Record set →
======

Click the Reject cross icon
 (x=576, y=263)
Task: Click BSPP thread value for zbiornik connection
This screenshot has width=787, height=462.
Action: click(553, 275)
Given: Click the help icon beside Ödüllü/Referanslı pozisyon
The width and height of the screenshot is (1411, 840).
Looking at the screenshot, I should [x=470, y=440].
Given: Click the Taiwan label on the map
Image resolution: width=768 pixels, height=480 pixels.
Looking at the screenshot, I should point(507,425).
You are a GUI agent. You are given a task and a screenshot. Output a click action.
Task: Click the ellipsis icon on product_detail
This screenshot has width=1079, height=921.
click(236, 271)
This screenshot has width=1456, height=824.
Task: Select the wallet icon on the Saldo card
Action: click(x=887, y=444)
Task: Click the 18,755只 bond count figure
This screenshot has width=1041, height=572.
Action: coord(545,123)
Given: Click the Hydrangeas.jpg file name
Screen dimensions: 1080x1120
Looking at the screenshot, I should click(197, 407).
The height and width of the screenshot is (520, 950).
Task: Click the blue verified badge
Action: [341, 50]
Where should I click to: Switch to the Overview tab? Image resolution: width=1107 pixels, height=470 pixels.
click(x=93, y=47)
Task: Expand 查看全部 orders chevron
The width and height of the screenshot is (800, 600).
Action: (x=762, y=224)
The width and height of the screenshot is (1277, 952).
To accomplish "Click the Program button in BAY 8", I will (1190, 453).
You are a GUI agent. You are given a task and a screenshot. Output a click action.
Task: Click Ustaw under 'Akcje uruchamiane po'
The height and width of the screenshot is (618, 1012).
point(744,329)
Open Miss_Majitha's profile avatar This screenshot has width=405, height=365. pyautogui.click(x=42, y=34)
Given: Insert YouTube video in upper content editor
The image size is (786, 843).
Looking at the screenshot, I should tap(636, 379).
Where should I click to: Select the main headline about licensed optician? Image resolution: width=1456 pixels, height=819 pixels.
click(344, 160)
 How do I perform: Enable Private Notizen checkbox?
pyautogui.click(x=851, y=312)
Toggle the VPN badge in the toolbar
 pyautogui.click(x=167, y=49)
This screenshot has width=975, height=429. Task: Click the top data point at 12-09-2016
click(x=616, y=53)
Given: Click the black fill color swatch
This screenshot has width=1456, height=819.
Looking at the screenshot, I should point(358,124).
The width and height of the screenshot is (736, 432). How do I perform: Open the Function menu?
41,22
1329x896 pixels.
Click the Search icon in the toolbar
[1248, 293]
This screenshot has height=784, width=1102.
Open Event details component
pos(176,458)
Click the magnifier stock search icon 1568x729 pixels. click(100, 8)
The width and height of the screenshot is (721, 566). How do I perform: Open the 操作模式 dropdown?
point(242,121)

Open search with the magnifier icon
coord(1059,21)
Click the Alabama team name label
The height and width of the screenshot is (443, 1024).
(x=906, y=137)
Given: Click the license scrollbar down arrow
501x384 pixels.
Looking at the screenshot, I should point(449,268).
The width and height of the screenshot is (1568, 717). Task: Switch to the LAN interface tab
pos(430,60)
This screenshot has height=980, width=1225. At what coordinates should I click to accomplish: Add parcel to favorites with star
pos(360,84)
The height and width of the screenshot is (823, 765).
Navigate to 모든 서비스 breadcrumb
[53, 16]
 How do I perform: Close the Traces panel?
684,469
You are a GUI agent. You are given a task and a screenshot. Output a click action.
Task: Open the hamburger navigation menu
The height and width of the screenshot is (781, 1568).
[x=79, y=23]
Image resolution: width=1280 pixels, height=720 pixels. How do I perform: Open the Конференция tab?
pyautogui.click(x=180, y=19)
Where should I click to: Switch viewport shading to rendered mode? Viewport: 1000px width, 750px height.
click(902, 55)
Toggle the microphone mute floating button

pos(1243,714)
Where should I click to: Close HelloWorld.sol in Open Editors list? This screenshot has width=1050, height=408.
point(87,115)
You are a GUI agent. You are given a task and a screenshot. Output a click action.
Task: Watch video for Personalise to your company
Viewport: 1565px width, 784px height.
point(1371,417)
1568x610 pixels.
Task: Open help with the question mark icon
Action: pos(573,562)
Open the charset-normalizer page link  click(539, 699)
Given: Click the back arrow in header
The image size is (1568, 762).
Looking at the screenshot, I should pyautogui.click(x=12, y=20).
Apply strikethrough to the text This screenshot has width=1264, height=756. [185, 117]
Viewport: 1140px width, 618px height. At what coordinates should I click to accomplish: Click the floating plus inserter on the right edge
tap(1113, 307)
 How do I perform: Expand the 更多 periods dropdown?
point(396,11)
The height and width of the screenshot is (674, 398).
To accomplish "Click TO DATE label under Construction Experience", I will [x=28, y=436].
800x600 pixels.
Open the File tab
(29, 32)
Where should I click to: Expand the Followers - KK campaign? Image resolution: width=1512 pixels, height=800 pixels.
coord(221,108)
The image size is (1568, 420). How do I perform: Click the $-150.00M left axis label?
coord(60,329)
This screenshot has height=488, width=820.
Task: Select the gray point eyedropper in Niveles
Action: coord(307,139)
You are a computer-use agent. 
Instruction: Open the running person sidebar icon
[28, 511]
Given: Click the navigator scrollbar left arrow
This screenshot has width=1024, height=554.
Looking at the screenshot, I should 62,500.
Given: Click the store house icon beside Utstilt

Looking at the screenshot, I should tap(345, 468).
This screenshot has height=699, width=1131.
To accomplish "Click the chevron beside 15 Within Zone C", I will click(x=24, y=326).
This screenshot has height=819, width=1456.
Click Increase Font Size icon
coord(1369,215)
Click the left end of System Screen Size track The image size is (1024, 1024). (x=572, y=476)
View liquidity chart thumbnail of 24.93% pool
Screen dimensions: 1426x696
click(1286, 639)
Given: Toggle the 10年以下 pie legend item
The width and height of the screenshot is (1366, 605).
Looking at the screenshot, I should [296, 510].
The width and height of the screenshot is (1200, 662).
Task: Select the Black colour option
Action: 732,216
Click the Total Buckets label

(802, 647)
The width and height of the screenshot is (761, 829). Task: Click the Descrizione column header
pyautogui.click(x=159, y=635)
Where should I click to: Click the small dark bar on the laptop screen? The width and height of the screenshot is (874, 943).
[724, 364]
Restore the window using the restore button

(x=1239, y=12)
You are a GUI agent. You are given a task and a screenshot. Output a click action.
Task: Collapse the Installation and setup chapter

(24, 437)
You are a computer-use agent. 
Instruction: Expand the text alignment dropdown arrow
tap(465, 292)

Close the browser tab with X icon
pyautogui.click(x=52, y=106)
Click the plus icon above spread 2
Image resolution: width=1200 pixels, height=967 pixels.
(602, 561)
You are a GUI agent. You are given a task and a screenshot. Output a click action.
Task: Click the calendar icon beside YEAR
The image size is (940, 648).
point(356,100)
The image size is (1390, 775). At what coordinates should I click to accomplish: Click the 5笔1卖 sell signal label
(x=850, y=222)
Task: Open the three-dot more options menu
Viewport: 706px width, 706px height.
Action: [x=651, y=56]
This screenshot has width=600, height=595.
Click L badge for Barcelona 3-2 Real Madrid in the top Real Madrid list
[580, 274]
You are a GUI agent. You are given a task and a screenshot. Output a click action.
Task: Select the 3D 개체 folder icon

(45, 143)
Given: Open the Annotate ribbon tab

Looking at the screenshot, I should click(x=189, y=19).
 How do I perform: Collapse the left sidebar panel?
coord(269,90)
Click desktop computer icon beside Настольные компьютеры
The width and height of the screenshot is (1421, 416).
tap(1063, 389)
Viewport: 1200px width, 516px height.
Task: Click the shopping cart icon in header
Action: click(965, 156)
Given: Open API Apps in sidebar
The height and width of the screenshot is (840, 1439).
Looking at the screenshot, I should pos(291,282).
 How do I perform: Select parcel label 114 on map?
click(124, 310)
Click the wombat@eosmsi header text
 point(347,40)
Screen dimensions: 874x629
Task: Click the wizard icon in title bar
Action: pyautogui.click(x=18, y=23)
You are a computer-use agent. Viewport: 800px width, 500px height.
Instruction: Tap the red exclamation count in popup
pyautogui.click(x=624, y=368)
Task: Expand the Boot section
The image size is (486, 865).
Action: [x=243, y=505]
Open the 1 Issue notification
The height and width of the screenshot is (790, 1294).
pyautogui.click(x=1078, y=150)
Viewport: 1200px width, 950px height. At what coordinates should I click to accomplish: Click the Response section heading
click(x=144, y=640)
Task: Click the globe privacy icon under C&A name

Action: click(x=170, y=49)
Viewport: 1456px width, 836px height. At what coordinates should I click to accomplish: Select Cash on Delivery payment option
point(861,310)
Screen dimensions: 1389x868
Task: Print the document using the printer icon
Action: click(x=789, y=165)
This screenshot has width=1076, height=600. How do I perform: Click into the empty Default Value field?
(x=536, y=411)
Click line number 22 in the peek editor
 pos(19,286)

======

Instructions to follow →
Show each line in the entries above that contains the string "under", treating uppercase and lowercase as different.

The response →
Task: Click Ustaw under 'Akcje uruchamiane po'
To accomplish "Click TO DATE label under Construction Experience", I will [x=28, y=436].
Task: Click the globe privacy icon under C&A name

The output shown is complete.